My use case for this is: I have a binary in Rust that does supervision/instrumentation of a Python program, and it comes with a small Python extension module to help the Python program integrate properly. Launching an entire Python interpreter in order to supervise my other Python interpreter could work, but it's pretty wasteful (memory + startup speed), and more importantly it adds fragility (the whole reason I'm running my Rust binary is because I don't 100% trust my Python interpreter, and I want Rust to keep an eye on it! also I might eg want to run the Rust binary ad hoc from outside a container to debug a Python that's inside the container, so I don't have easy access to the Python environment...).

njsmith avatar Apr 16 '23 20:04 njsmith

For those commenting here, could you also comment on why using an entrypoint that calls a pyo3/cffi function in the shared library doesn't work for you?

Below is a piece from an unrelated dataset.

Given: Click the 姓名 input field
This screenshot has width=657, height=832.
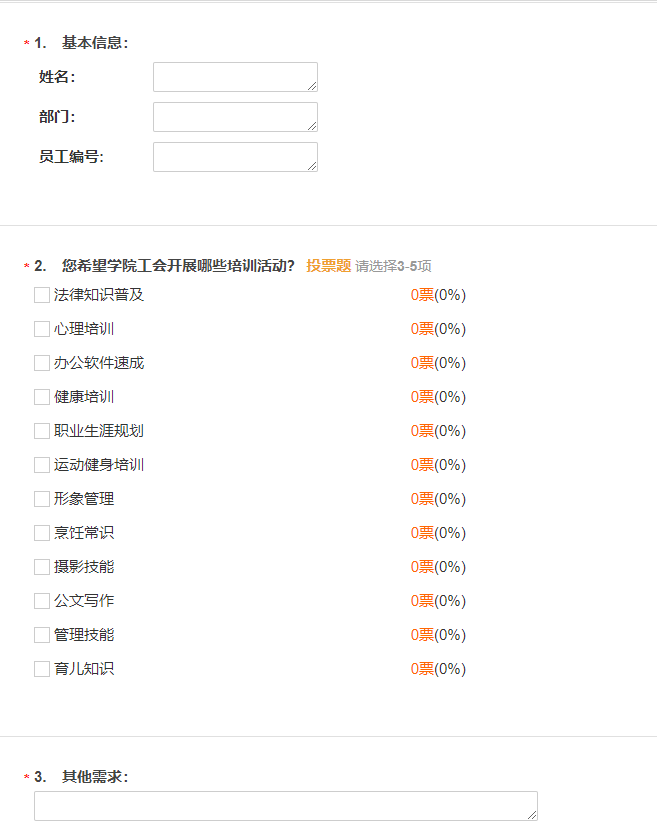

FWIW, https://github.com/deshaw/nbstripout-fast would be the same sort of idea as @njsmith. We need to ship a rust binary because launching python is too slow (that's a huge fraction of why we wrote it in rust).

Our setup today is:

  • Unit tests in python (because the notebook API is in python). This is not shipped.
  • Ship only a rust binary packaged with python (so you can pip install this)

Ideally we'd add:

  • Call this from other python programs

mlucool avatar Apr 19 '23 20:04 mlucool

@njsmith @mlucool Thank you, those are very helpful replies and make a great case for including this feature

For further design, do you think it would or would not make sense if maturin would automatically produce two different wheel, one for binary and on for the library, that could potentially depend on each other, either unconditionally or through an extra? That way the user could e.g. only install the binary or only the python module without having to download and install twice the size, and the binary wheels wouldn't depend on the python interpreter (if on the other hand you anyway always need them together or having a single wheel is a requirement, then only putting both in the same wheel would make sense)

konstin avatar Apr 19 '23 22:04 konstin

Might be worth a performance comparison to demonstrate one way or the other if its an actual problem, if it goes beyond "nice to have" I can maybe attempt something in the future.

i'm always happy about real world benchmark numbers!

konstin avatar Apr 19 '23 22:04 konstin

I suspect flexibility is always what people want :). In my case, my rust program is small and no one would notice double the size so that would be the default either way for my use case.

mlucool avatar Apr 19 '23 22:04 mlucool